[INFORMATION PROVIDED — start]
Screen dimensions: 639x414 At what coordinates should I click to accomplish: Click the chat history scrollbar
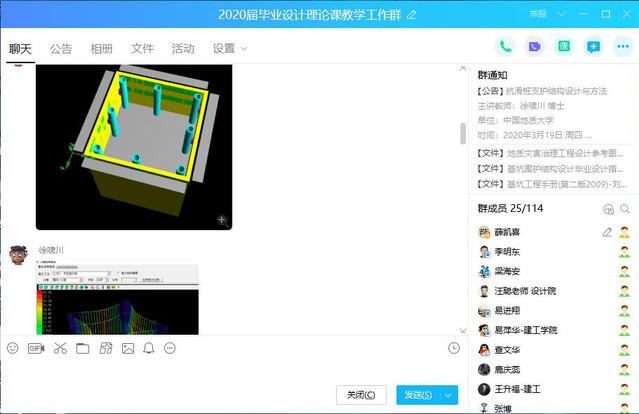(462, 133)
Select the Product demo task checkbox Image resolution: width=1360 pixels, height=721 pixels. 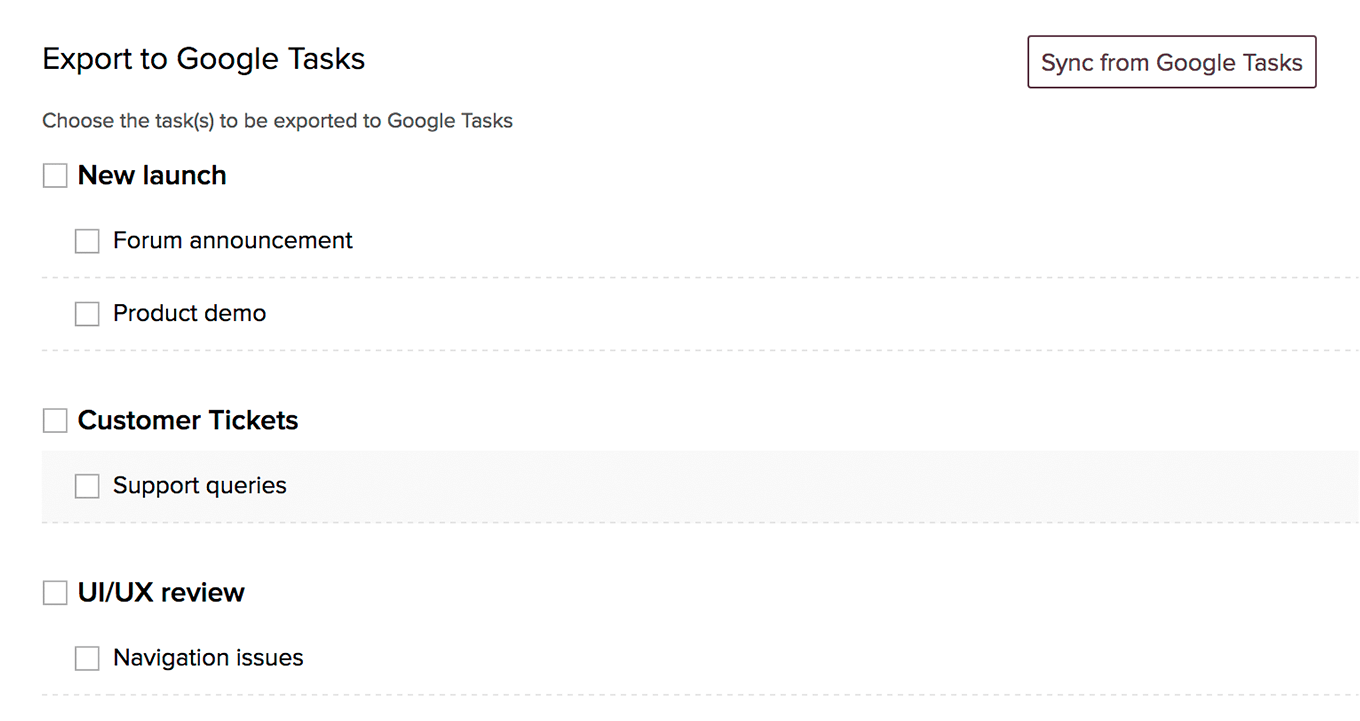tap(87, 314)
[INFORMATION PROVIDED — finish]
[INFORMATION PROVIDED — start]
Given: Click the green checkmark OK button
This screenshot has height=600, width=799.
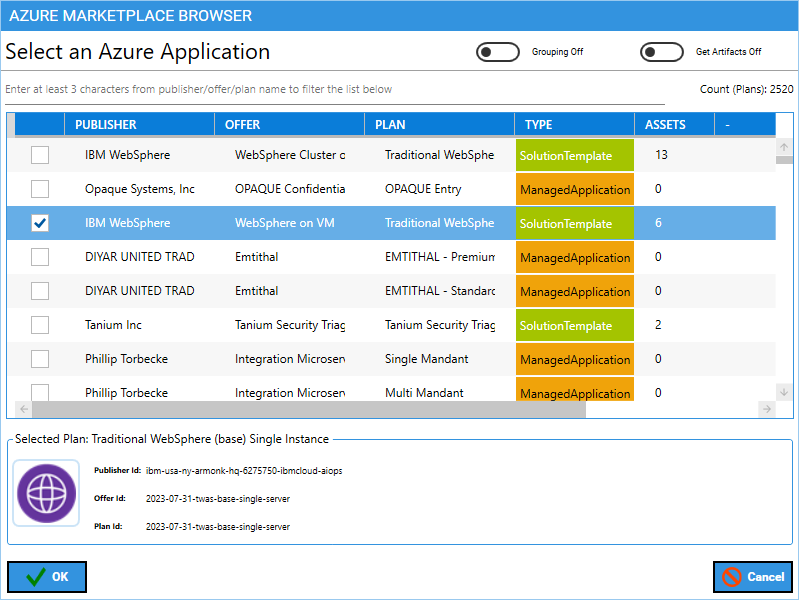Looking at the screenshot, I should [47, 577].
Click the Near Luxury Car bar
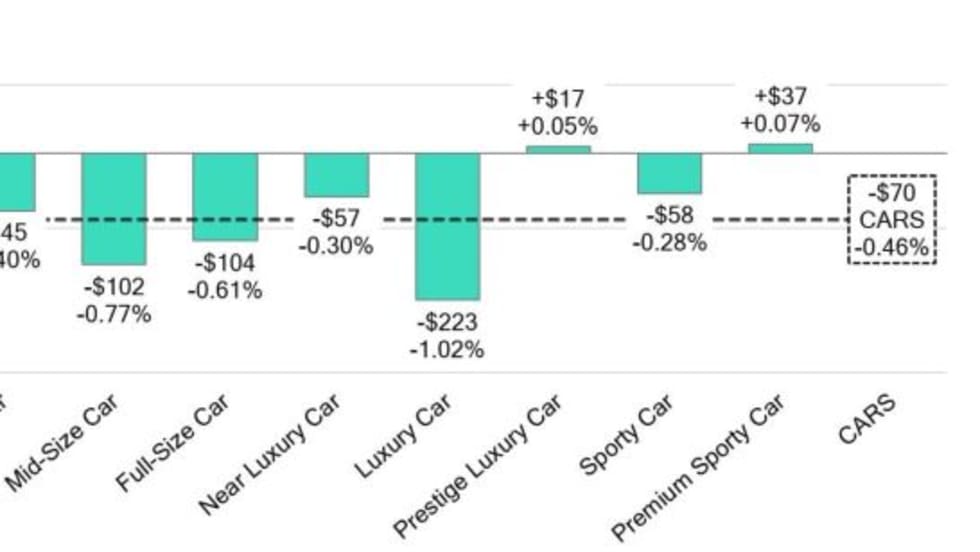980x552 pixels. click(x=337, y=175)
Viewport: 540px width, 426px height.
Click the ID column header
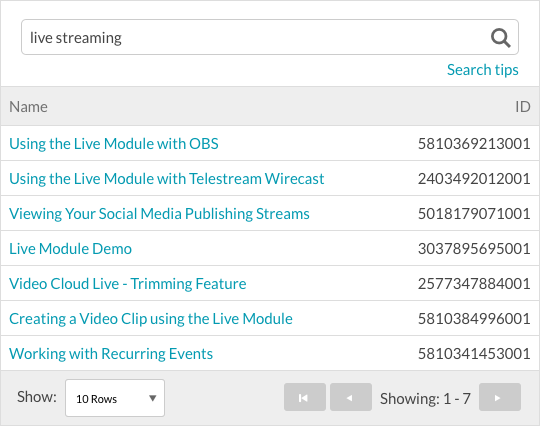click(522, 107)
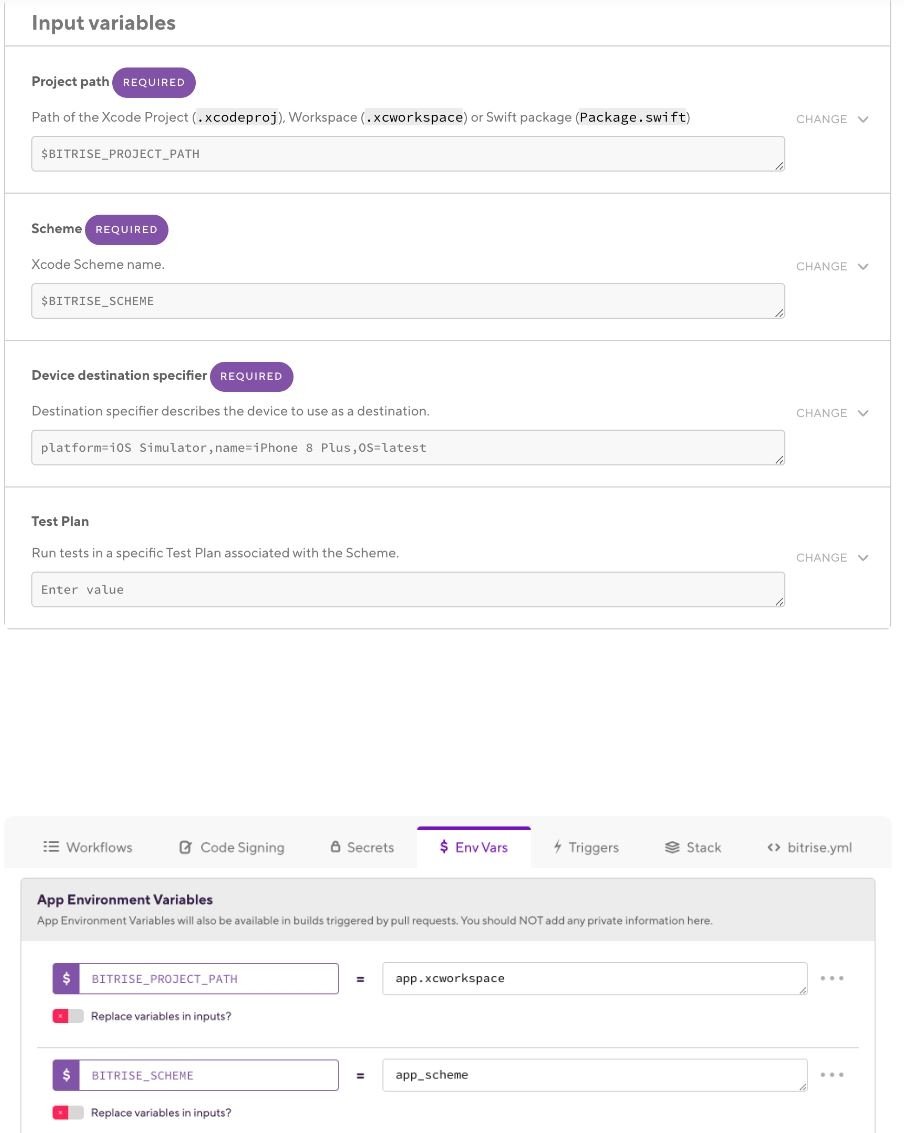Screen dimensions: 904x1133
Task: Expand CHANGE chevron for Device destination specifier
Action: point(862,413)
[INFORMATION PROVIDED — finish]
* BRIEF
Please return the material above only from the line that holds "Given: Click the green checkmark OK button" through the line that holds "Viewport: 540px width, 426px height.", exactly as it stands, ends included and pictures omitted.

* TASK ANSWER
Given: Click the green checkmark OK button
This screenshot has height=600, width=799.
Looking at the screenshot, I should [47, 577].
Click the Near Luxury Car bar
980x552 pixels. click(x=337, y=175)
Viewport: 540px width, 426px height.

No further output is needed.